(Element and text location data)

##############################

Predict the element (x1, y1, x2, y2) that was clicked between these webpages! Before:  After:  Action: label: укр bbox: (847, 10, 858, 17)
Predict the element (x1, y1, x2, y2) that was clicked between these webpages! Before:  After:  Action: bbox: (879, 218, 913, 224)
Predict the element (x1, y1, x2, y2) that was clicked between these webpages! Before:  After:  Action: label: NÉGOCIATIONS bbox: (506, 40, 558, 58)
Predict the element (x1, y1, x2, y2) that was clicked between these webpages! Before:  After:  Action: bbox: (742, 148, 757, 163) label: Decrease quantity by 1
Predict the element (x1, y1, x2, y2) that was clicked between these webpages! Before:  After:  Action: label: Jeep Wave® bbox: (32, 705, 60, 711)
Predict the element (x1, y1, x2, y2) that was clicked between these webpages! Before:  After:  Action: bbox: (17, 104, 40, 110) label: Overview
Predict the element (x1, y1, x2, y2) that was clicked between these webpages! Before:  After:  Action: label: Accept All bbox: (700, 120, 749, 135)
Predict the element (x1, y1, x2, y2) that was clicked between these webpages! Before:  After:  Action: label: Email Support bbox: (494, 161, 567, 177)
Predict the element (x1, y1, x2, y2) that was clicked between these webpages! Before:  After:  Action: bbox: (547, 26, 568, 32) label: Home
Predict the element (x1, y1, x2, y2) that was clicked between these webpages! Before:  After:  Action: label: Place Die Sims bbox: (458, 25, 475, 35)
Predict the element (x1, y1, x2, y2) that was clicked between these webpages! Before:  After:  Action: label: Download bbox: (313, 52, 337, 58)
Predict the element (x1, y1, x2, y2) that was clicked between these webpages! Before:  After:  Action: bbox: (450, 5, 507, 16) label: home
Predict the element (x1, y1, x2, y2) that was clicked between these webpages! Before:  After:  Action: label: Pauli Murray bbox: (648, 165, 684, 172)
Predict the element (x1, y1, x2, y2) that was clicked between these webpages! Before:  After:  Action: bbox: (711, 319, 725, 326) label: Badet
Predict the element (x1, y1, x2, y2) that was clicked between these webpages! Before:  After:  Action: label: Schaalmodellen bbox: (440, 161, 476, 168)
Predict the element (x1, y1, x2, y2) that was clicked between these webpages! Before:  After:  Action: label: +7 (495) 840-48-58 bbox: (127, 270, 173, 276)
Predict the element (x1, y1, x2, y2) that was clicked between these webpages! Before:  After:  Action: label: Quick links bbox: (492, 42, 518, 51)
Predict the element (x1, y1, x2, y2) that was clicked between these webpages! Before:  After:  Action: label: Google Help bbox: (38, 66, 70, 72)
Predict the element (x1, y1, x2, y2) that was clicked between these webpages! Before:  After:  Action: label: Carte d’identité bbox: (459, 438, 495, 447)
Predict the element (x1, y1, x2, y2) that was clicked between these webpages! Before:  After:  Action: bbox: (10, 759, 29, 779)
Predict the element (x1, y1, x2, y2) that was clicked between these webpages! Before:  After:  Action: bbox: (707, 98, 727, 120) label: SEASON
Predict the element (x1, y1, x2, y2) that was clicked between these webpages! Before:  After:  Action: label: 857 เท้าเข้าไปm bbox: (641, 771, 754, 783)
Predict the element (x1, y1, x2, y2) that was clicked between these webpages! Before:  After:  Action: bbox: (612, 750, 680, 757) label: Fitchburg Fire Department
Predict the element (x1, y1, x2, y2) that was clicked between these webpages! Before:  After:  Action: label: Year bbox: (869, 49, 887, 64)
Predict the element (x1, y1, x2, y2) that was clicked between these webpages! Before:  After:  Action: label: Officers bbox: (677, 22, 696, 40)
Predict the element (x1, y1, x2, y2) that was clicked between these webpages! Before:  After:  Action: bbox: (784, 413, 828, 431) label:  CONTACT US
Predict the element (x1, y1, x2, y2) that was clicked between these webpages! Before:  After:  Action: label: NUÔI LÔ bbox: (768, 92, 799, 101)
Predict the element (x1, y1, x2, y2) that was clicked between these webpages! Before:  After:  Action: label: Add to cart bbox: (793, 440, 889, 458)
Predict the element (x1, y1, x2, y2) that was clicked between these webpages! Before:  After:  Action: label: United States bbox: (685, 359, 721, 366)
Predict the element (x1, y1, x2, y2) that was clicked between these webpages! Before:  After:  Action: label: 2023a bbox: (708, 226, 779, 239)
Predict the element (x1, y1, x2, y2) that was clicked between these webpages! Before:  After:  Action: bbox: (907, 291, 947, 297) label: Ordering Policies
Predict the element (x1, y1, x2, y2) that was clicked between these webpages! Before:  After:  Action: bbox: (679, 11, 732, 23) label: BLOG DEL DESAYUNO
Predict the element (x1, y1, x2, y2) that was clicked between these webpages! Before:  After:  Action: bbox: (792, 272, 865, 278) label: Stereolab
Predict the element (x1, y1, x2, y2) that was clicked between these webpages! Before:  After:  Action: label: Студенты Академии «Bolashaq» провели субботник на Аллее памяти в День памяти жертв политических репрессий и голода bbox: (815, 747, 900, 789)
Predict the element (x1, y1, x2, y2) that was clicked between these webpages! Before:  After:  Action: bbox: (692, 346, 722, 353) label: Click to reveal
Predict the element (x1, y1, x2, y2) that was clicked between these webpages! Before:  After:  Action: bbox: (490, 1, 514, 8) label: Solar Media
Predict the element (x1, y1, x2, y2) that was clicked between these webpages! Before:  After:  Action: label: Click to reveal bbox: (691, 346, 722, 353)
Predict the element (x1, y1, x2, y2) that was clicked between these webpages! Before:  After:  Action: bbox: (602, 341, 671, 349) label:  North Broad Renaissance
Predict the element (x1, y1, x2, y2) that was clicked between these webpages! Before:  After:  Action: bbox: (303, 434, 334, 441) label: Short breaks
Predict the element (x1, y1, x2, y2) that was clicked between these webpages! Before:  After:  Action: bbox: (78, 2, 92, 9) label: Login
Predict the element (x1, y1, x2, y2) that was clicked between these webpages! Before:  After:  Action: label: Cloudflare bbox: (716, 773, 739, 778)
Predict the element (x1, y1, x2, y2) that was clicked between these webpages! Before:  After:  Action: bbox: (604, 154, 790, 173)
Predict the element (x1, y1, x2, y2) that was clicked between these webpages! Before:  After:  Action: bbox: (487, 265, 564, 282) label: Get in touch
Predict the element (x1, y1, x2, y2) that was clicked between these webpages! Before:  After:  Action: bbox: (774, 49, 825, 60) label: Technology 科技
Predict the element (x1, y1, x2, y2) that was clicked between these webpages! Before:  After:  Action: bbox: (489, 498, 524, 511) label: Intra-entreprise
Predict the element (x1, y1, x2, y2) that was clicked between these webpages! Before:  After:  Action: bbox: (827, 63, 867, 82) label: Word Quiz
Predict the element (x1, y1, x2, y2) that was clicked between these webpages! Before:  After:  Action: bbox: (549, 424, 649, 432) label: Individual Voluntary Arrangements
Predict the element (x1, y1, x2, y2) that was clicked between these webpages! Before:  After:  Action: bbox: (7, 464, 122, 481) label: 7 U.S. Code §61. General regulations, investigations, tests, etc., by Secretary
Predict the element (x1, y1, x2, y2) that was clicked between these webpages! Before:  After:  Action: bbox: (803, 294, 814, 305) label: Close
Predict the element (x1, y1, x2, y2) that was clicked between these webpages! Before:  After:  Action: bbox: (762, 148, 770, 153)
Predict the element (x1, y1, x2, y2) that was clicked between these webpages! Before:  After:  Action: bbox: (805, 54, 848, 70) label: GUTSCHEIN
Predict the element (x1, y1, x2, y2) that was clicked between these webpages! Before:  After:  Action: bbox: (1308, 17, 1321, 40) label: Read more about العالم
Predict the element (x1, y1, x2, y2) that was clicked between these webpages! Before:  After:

##############################

Job ▸ Turn the stretch from the line containing "49, 887, 64)" through the line containing "413, 828, 431)" into a Markdown table with the columns No. and Line, numbering each row and leaving out any blank lines.

Exercise solution ▸
| No. | Line |
|---|---|
| 1 | Predict the element (x1, y1, x2, y2) that was clicked between these webpages! Before:  After:  Action: label: Year bbox: (869, 49, 887, 64) |
| 2 | Predict the element (x1, y1, x2, y2) that was clicked between these webpages! Before:  After:  Action: label: Officers bbox: (677, 22, 696, 40) |
| 3 | Predict the element (x1, y1, x2, y2) that was clicked between these webpages! Before:  After:  Action: bbox: (784, 413, 828, 431) label:  CONTACT US |